_INSTRUCTIONS FOR THE TASK_
The output is to match the entries below character for character.

_DATA EXTRACTS_
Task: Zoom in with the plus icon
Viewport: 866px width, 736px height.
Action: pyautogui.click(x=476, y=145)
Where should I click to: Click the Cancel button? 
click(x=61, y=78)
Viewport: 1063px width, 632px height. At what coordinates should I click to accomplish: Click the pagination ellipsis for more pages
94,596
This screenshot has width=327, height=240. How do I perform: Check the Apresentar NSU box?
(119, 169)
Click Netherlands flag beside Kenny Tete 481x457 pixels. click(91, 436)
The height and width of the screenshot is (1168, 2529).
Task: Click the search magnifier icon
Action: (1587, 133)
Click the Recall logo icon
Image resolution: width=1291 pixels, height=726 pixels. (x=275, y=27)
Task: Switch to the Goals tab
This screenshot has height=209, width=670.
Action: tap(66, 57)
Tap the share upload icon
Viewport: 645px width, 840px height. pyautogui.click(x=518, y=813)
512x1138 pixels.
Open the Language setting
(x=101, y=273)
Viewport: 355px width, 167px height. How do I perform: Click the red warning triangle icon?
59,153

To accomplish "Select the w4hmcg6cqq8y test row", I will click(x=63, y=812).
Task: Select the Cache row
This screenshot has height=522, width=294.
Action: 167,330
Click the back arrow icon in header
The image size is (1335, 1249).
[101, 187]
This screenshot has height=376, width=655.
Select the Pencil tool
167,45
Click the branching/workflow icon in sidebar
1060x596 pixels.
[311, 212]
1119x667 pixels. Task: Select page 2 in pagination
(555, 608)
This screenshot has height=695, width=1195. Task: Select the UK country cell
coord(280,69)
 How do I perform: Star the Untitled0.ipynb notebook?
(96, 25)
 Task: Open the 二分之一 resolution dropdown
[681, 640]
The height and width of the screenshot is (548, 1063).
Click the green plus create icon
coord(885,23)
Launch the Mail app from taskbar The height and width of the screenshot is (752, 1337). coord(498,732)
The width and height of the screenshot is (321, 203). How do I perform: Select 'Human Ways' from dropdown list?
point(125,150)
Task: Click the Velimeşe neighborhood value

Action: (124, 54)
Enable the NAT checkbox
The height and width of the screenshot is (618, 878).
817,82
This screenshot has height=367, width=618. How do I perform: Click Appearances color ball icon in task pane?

_RESPONSE TO THE EXERCISE_
Task: Zoom in with the plus icon
Viewport: 866px width, 736px height.
Action: pyautogui.click(x=476, y=145)
Where should I click to: Click the Cancel button? 
click(x=61, y=78)
Viewport: 1063px width, 632px height. At what coordinates should I click to accomplish: Click the pagination ellipsis for more pages
94,596
This screenshot has width=327, height=240. How do I perform: Check the Apresentar NSU box?
(119, 169)
Click Netherlands flag beside Kenny Tete 481x457 pixels. click(91, 436)
The height and width of the screenshot is (1168, 2529).
Task: Click the search magnifier icon
Action: (1587, 133)
Click the Recall logo icon
Image resolution: width=1291 pixels, height=726 pixels. (x=275, y=27)
Task: Switch to the Goals tab
This screenshot has height=209, width=670.
Action: tap(66, 57)
Tap the share upload icon
Viewport: 645px width, 840px height. pyautogui.click(x=518, y=813)
512x1138 pixels.
Open the Language setting
(x=101, y=273)
Viewport: 355px width, 167px height. How do I perform: Click the red warning triangle icon?
59,153

To accomplish "Select the w4hmcg6cqq8y test row", I will click(x=63, y=812).
Task: Select the Cache row
This screenshot has height=522, width=294.
Action: 167,330
Click the back arrow icon in header
The image size is (1335, 1249).
[101, 187]
This screenshot has height=376, width=655.
Select the Pencil tool
167,45
Click the branching/workflow icon in sidebar
1060x596 pixels.
[311, 212]
1119x667 pixels. Task: Select page 2 in pagination
(555, 608)
This screenshot has height=695, width=1195. Task: Select the UK country cell
coord(280,69)
 How do I perform: Star the Untitled0.ipynb notebook?
(96, 25)
 Task: Open the 二分之一 resolution dropdown
[681, 640]
The height and width of the screenshot is (548, 1063).
Click the green plus create icon
coord(885,23)
Launch the Mail app from taskbar The height and width of the screenshot is (752, 1337). coord(498,732)
The width and height of the screenshot is (321, 203). How do I perform: Select 'Human Ways' from dropdown list?
point(125,150)
Task: Click the Velimeşe neighborhood value

Action: (124, 54)
Enable the NAT checkbox
The height and width of the screenshot is (618, 878).
817,82
This screenshot has height=367, width=618. How do I perform: Click Appearances color ball icon in task pane?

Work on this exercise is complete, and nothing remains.